===== Extracted data =====

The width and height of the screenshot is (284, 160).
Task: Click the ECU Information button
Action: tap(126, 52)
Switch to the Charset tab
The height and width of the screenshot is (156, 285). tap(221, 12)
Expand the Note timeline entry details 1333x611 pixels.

=====
===== Extracted data =====

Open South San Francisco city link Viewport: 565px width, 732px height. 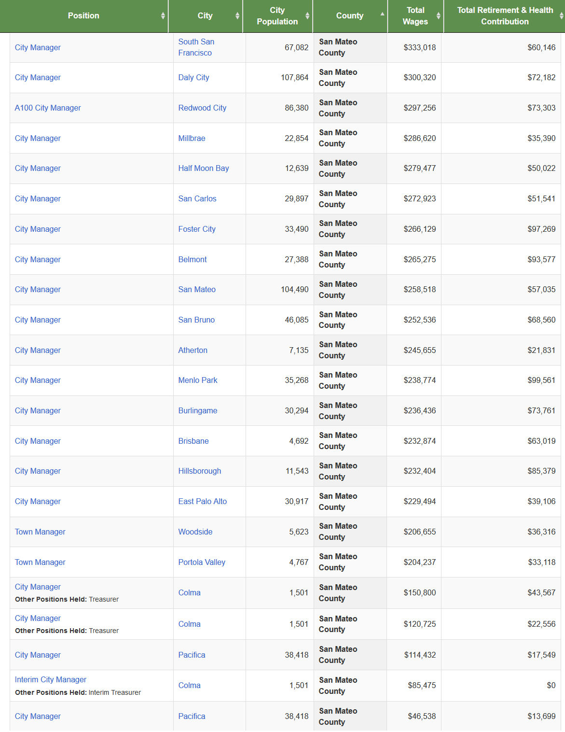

=====

_Problem statement_
After locating the line with "Switch to the Charset tab" in the material above, return it and each line after it exactly, ending at the line with "Expand the Note".

_Solution to the exercise_
Switch to the Charset tab
The height and width of the screenshot is (156, 285). tap(221, 12)
Expand the Note timeline entry details 1333x611 pixels.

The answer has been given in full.